Sequential Subspace Search for Functional Bayesian Optimization Incorporating Experimenter Intuition
This work addresses functional optimization in domains like materials science and deep learning, but it is incremental as it builds on standard Bayesian optimization with subspace methods.
The paper tackles the problem of Bayesian functional optimization by incorporating experimenter intuition into the covariance function of a Gaussian Process, proposing an algorithm that uses sequential subspace search and achieves convergence in sub-linear time with a regret bound.
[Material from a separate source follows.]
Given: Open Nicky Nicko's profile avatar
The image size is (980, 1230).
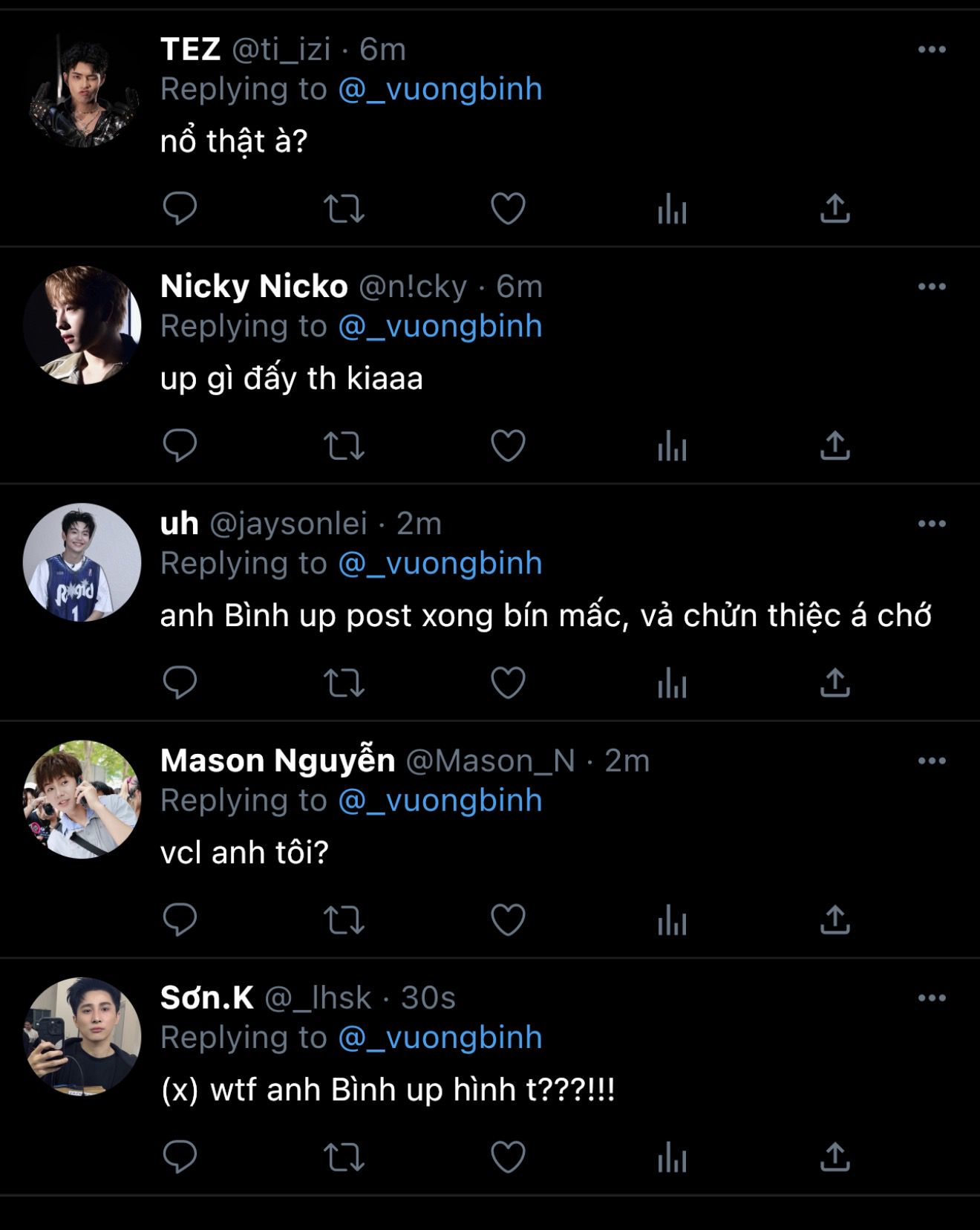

We propose an algorithm for Bayesian functional optimisation - that is, finding the function to optimise a process - guided by experimenter beliefs and intuitions regarding the expected characteristics (length-scale, smoothness, cyclicity etc.) of the optimal solution encoded into the covariance function of a Gaussian Process. Our algorithm generates a sequence of finite-dimensional random subspaces of functional space spanned by a set of draws from the experimenter's Gaussian Process. Standard Bayesian optimisation is applied on each subspace, and the best solution found used as a starting point (origin) for the next subspace. Using the concept of effective dimensionality, we analyse the convergence of our algorithm and provide a regret bound to show that our algorithm converges in sub-linear time provided a finite effective dimension exists. We test our algorithm in simulated and real-world experiments, namely blind function matching, finding the optimal precipitation-strengthening function for an aluminium alloy, and learning rate schedule optimisation for deep networks.